Re: data cleansing: externally or internally?
From: Cliff <clifford1.buetikofer_at_yahoo.com>
Date: Sun, 6 Nov 2011 07:27:02 -0500
Message-ID: <2011110607270228239-clifford1buetikofer_at_yahoocom>
Date: Sun, 6 Nov 2011 07:27:02 -0500
Message-ID: <2011110607270228239-clifford1buetikofer_at_yahoocom>
My 2 cents and IMHO:
Database
CON
- additional storage space
- increased backup time as you'd basically be making multiple copes of your data as you transform it
-version control - Do not do this in the database as it's easier to
keep track of your transformations via file names than via multiple
tables in the database.
PRO
- If you're transforming current production data being used every day, you know you have the current dataset all of the time. However, I would write some pre-code to verify my assumptions prior to each run.
External file
CON
- transforming external to the database can be more complex if you have multiple decision points in your transformation rules.
- Some editing tools choke on huge file sizes
PRO
- easier to export out of the database and perform multiple small transformations with your favorite tool ( sed and awk are mine) and easier to debug.

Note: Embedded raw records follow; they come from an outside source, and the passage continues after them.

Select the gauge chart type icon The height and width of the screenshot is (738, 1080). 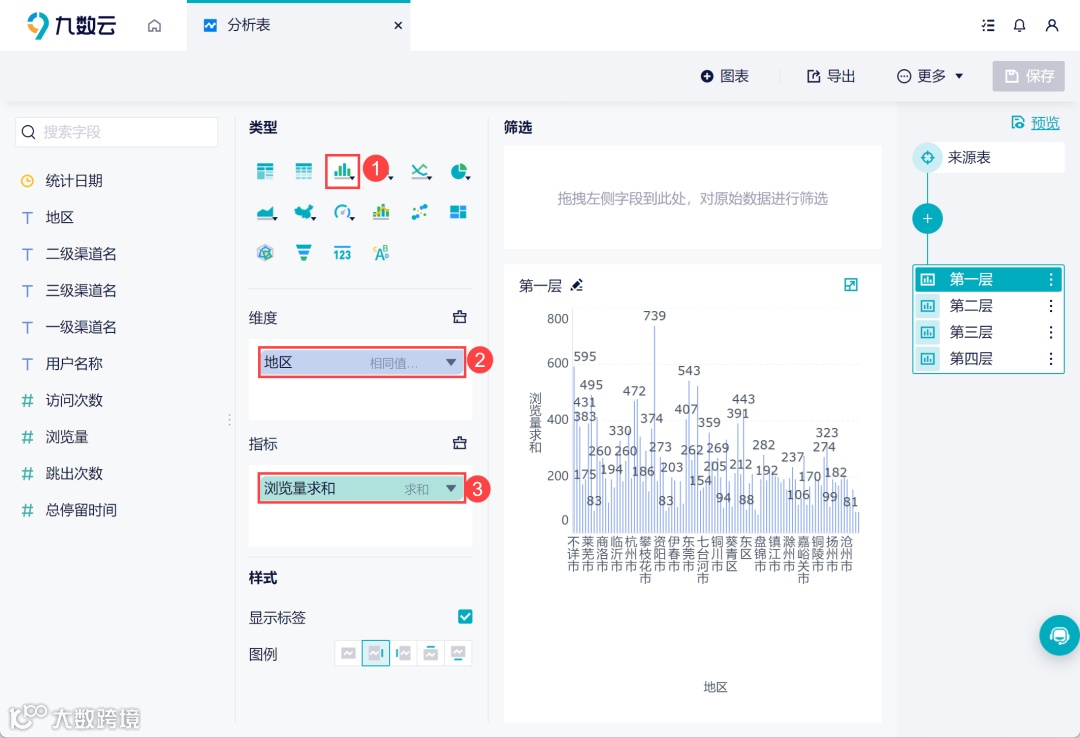point(345,212)
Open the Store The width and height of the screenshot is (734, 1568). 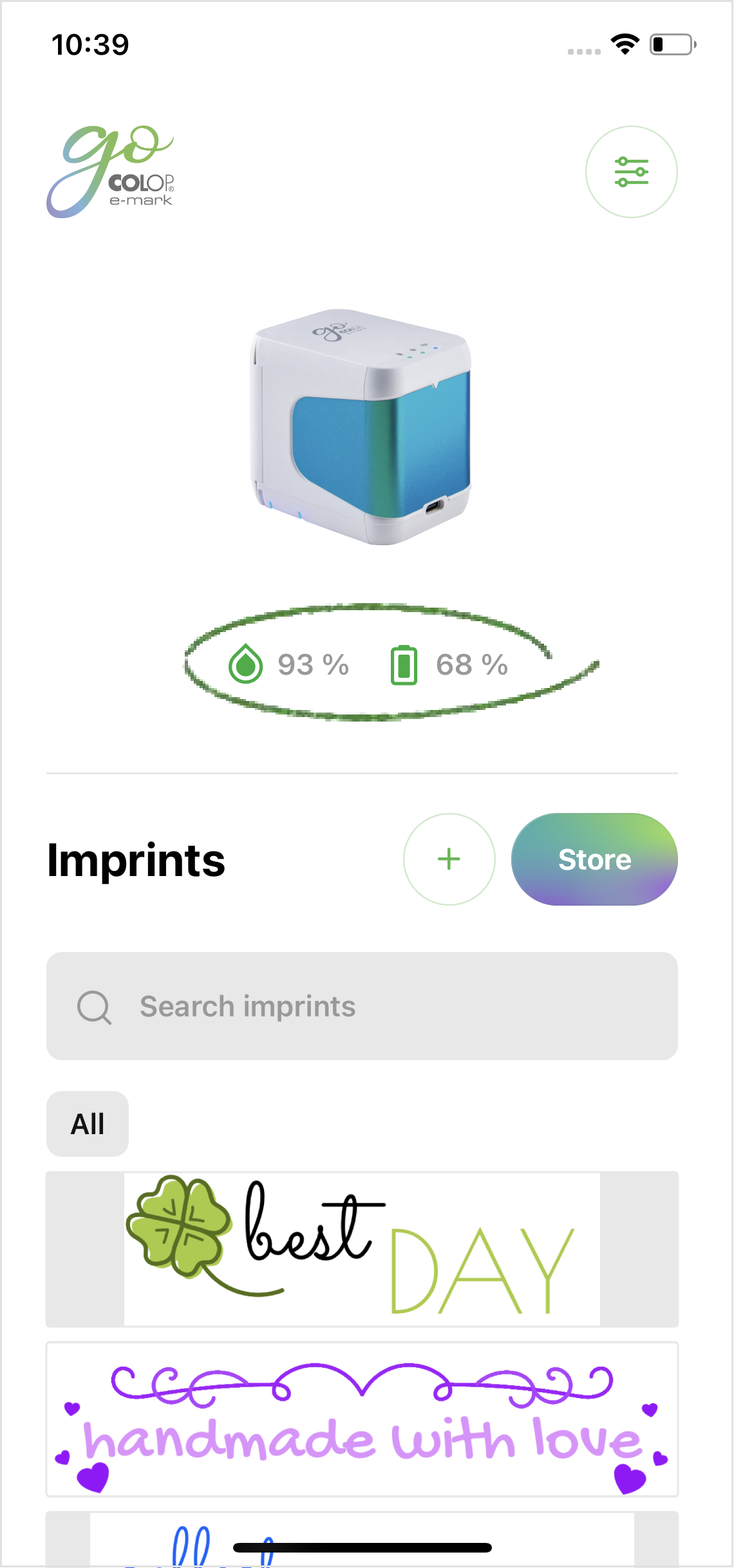point(594,859)
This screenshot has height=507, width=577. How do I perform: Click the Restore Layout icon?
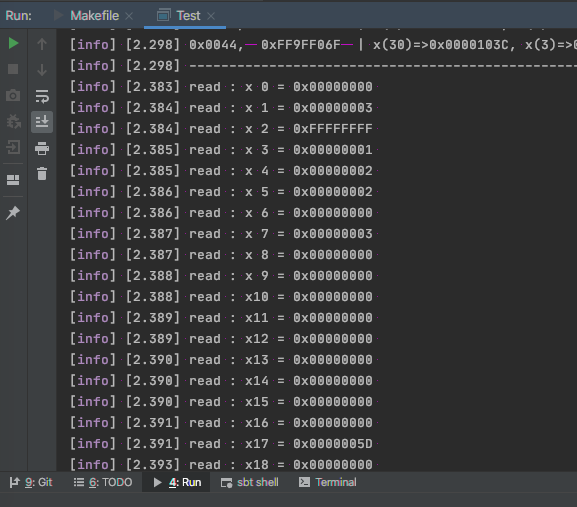click(13, 180)

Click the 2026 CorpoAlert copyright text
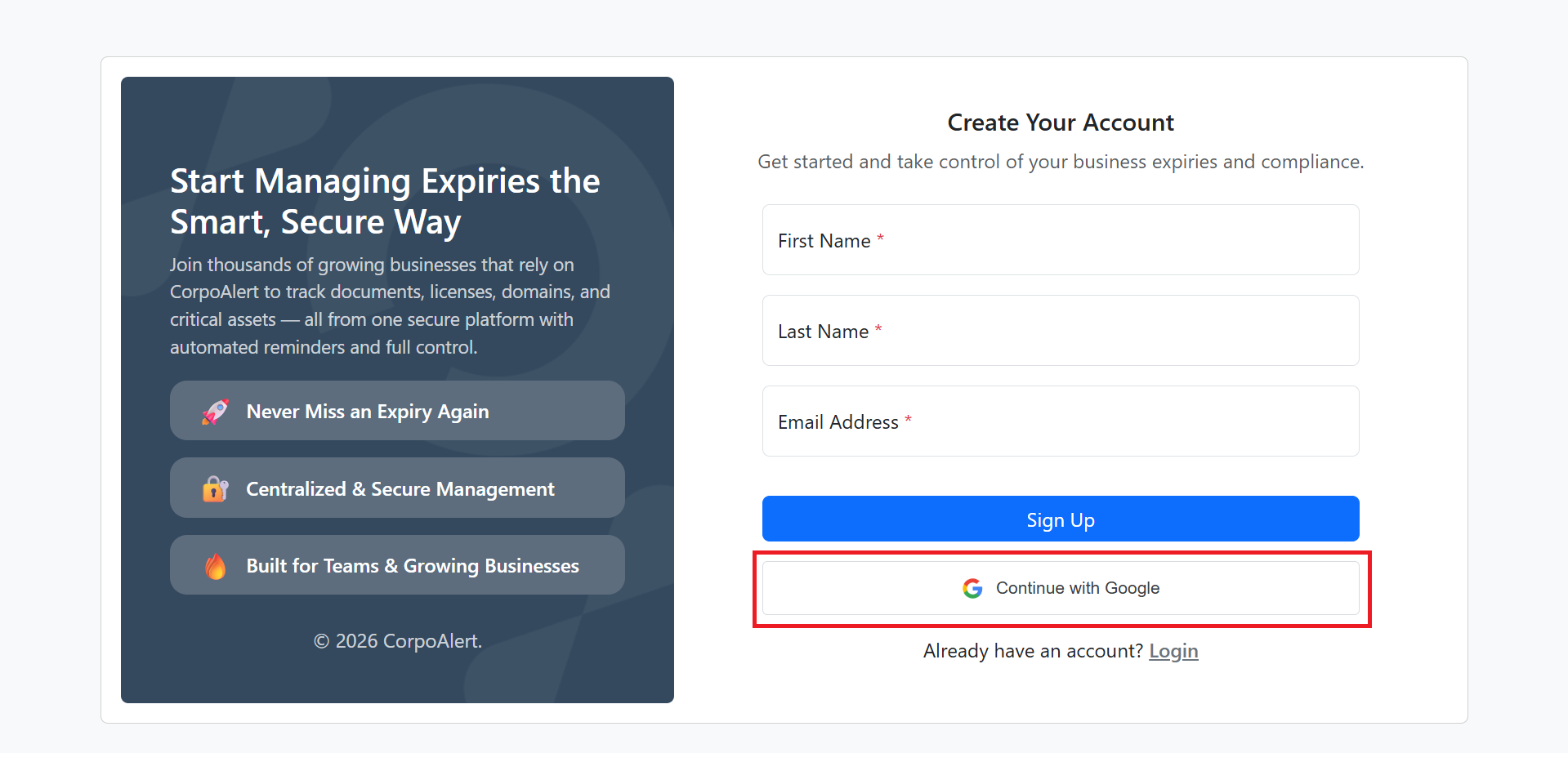tap(397, 641)
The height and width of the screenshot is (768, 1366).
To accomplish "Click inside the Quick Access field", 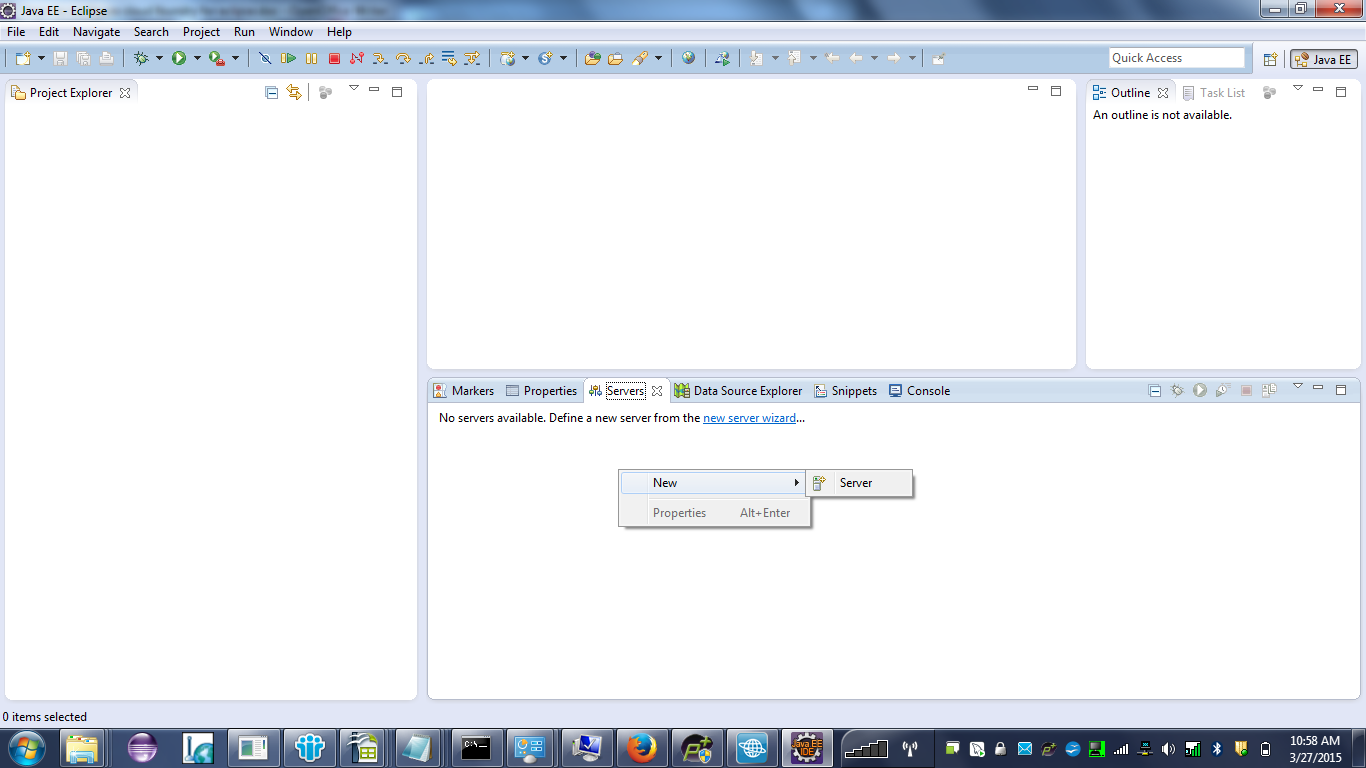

- the additional file space used by the transformation iterations are easier to recover from file manipulation than by shrinking a tablespace or creating a hughe tablespace specifically for this task.
- Depending on whether this is a one-off or a monthly clean-up script, consider having your script run in 2 modes, Proposed changes and changes that were made; that way you can get business sigh-off on what your script is actually doing.